#### PAGE EXTRACT ####

New Corporate Governance And Minority Shareholder Protection Rules For Italian Listed Companies

Monday, May 1, 2006 - 01:00

After long discussions in the two branches of the Italian Parliament, the so-called "Investors' Protection Act" was finally approved and enacted through Law No. 262 of December 28, 2005 (the "Act" or the "Reform"). The Act, which is intended to be a reaction to the Cirio and Parmalat corporate scandals and to restore confidence in the Italian capital markets, is very important as it significantly reforms, among other matters, several rules regarding minority shareholders' rights and corporate governance of Italian listed companies.

Below is a summary and brief commentary of its most relevant provisions in the aforesaid areas.

1. Changes To Corporate Governance Rules Of Italian Listed Companies

1.1 Directors. Italian listed companies shall be required to implement a voting system which ensures that at least one member of the Board of Directors be appointed out of a list of candidates to be submitted by minority shareholders. The by-laws shall identify the threshold (in terms of percentage out of the issuer's capital stock) that is required for minority shareholders to be entitled to submit a list; such threshold shall not be in excess of 2.5% of the issuer's capital stock .

####

» PROMPT:
Reproduce the passage of the article on Italian corporate governance above from "After long discussions" to "Italian listed companies.".

#### DATASET EXTRACT ####

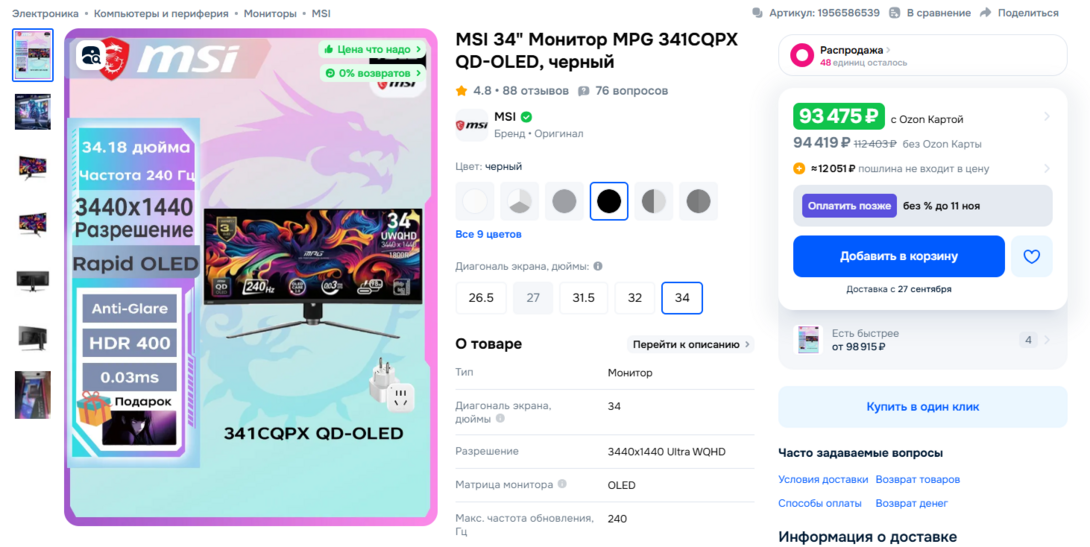Open the Мониторы breadcrumb category
The width and height of the screenshot is (1090, 547).
pyautogui.click(x=270, y=14)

####

» WORKED ANSWER:
After long discussions in the two branches of the Italian Parliament, the so-called "Investors' Protection Act" was finally approved and enacted through Law No. 262 of December 28, 2005 (the "Act" or the "Reform"). The Act, which is intended to be a reaction to the Cirio and Parmalat corporate scandals and to restore confidence in the Italian capital markets, is very important as it significantly reforms, among other matters, several rules regarding minority shareholders' rights and corporate governance of Italian listed companies.